Allosteric modulation of membrane receptors is a widespread mechanism by which endogenous and exogenous agents regulate receptor function. For example, several members of the nicotinic receptor family are modulated by physiological concentrations of extracellular calcium ions. In this paper, we examined conformational changes underlying this modulation and compare these with changes evoked by ACh. Two sets of residues in the α7 acetylcholine receptor extracellular domain were mutated to cysteine and analyzed by measuring the rates of modification by the thiol-specific reagent 2-aminoethylmethane thiosulfonate. Using Ba(2+ )as a surrogate for Ca(2+), we found a divalent-dependent decrease the modification rates of cysteine substitutions at M(37 )and M(40), residues at which rates were also slowed by ACh. In contrast, Ba(2+ )had no significant effect at N(52)C, a residue where ACh increased the rate of modification.
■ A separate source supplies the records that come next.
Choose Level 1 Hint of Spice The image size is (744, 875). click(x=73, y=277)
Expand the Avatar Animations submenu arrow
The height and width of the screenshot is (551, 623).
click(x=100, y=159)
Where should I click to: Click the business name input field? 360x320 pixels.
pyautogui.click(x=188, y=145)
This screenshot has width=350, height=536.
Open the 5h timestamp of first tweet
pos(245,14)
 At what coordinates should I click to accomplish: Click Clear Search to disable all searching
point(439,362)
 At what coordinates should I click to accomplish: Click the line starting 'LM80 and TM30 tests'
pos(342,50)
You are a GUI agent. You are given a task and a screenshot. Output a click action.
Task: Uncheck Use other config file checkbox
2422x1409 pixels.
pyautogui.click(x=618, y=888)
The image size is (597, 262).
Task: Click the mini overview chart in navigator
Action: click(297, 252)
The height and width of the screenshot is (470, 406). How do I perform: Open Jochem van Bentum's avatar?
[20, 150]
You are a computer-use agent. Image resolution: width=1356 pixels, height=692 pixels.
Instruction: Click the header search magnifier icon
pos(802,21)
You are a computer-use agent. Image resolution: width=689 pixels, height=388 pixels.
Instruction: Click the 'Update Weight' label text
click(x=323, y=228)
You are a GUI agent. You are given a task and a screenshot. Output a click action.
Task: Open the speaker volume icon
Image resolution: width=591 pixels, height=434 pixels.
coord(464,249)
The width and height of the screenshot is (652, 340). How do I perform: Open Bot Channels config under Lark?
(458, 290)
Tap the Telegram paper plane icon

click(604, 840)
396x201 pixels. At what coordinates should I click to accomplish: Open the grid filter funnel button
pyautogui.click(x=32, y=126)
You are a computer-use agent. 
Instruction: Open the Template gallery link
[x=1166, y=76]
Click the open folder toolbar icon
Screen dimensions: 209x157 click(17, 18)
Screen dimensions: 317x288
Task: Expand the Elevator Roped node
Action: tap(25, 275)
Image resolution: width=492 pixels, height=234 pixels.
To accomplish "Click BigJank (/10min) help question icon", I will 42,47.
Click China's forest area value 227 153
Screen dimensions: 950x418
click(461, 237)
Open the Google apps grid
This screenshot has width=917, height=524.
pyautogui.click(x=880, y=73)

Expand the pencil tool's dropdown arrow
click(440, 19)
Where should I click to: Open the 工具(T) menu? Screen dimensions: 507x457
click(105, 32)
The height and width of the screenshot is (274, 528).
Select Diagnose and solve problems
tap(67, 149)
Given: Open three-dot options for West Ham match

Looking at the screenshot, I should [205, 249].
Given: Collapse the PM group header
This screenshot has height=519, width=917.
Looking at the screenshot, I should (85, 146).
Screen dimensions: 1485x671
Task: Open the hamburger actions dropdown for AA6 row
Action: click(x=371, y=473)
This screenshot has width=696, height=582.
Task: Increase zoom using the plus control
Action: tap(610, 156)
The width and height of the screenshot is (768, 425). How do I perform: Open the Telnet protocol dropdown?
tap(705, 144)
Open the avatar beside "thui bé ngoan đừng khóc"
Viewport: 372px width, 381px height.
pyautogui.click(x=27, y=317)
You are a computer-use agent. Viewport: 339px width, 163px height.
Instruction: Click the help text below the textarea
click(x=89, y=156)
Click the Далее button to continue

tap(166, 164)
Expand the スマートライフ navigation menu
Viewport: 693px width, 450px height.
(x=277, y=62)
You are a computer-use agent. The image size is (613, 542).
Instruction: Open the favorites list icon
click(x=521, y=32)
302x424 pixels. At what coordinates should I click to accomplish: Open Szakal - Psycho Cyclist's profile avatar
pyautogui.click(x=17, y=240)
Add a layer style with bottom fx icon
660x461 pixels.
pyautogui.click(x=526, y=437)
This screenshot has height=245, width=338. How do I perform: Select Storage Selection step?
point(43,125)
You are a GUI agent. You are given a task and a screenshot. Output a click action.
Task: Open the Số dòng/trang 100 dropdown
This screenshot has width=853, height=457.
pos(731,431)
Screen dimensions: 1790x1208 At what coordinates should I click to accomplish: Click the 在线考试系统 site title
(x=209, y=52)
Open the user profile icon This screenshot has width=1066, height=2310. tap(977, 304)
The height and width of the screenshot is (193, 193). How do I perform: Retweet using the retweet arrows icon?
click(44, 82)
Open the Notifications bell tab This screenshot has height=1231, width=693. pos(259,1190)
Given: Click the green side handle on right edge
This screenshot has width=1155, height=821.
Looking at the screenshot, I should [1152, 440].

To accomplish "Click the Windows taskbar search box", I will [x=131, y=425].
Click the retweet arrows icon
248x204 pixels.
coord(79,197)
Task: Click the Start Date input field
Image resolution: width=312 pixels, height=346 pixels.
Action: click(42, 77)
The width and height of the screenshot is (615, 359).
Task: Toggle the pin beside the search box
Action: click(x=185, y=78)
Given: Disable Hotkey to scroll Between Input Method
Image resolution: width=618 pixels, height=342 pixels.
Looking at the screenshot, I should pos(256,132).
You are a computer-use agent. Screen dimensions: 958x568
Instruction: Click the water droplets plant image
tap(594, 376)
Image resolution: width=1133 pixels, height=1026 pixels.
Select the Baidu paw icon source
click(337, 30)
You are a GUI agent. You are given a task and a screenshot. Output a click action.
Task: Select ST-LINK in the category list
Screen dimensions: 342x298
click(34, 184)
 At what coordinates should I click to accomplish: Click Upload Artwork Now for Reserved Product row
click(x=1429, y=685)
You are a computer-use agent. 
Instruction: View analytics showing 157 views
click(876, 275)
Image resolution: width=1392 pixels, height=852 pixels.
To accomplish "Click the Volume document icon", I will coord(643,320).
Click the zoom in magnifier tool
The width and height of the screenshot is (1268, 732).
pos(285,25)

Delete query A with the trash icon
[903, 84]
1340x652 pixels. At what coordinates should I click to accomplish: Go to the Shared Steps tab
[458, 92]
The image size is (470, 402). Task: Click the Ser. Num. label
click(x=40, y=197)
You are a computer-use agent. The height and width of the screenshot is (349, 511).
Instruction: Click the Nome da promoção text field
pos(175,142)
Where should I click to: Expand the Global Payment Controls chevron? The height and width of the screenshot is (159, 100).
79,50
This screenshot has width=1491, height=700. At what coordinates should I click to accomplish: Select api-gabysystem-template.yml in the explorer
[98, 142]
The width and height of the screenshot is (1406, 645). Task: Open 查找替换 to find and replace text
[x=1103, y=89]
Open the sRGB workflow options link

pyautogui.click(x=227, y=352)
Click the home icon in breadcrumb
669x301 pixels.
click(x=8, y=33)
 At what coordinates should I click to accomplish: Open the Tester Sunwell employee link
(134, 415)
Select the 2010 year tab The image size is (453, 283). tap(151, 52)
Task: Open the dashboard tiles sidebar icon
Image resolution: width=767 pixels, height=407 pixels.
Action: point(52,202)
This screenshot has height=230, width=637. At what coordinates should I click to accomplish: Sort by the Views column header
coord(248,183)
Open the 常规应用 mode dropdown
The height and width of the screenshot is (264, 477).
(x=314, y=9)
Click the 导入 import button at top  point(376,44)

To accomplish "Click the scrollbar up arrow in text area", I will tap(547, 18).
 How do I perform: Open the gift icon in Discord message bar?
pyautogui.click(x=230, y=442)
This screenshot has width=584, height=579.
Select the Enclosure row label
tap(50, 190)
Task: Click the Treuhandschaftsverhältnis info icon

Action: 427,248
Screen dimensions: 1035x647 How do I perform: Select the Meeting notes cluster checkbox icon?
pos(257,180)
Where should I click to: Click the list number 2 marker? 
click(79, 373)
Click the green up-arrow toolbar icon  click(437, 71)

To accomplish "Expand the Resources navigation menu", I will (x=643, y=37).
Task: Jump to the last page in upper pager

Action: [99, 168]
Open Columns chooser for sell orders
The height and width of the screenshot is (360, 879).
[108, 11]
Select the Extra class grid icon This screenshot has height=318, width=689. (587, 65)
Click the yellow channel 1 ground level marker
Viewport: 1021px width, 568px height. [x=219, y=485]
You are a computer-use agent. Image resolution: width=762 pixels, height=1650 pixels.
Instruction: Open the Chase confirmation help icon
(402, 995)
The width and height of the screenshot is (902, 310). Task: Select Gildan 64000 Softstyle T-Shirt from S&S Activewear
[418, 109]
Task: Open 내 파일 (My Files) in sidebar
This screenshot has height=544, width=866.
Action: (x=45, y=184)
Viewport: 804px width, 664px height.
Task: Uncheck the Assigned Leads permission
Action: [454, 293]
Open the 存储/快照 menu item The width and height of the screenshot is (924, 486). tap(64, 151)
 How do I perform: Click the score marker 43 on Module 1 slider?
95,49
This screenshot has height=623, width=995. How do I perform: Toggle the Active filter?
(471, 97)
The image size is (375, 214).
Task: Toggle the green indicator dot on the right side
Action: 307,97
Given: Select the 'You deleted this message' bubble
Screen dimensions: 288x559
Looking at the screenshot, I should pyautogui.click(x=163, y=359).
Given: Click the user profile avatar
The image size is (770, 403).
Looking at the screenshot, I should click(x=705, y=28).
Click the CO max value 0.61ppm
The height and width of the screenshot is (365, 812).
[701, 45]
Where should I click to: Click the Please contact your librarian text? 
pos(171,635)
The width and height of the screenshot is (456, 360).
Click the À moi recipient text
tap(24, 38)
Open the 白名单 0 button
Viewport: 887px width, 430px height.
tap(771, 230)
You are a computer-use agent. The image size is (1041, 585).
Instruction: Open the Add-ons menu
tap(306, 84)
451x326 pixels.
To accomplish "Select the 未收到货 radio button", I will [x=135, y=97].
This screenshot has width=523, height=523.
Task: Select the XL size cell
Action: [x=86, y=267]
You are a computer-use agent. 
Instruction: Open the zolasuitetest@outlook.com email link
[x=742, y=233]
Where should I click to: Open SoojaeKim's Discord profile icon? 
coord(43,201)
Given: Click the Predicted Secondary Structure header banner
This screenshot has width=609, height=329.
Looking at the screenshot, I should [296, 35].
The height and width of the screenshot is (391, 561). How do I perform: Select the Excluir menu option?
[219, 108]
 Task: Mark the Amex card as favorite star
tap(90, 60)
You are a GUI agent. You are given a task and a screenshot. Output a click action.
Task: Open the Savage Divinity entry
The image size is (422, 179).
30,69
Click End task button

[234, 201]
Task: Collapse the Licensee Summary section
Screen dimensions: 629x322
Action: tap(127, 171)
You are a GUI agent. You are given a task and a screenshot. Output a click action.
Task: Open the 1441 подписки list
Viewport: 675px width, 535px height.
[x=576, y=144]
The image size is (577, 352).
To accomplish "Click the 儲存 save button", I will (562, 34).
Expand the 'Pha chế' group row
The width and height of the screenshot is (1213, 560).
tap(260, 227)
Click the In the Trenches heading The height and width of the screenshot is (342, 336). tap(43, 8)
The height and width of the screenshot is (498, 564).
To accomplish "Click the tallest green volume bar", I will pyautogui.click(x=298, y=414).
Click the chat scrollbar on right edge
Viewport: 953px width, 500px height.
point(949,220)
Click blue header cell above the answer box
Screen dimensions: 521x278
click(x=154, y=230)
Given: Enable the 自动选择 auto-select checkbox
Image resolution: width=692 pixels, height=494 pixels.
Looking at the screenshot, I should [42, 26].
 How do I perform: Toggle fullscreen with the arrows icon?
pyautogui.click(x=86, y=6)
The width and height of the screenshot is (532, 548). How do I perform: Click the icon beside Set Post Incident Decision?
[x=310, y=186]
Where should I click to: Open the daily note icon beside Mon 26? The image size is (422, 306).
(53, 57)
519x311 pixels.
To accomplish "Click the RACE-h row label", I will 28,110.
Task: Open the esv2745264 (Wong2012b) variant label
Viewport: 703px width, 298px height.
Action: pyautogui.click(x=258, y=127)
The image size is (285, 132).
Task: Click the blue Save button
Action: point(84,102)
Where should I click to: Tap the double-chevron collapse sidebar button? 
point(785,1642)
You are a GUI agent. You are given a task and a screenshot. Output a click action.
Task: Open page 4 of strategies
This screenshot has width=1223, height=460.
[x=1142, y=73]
Thus divalent modulators cause some but not all of the conformational effects elicited by agonist. Cysteine substitution of either of two glutamates (E(44 )or E(172)), thought to participate in the divalent cation binding site, caused a loss of allosteric modulation, yet Ba(2+ )still had a significant effect on modification rates of these residues. In addition, the effect of Ba(2+ )at these residues did not appear to be due to direct occlusion. Our data demonstrate that modulation by divalent cations involves substantial conformational changes in the receptor extracellular domain. Our evidence also suggests the modulation occurs via a binding site distinct from one which includes either (or both) of the conserved glutamates at E(44 )or E(172).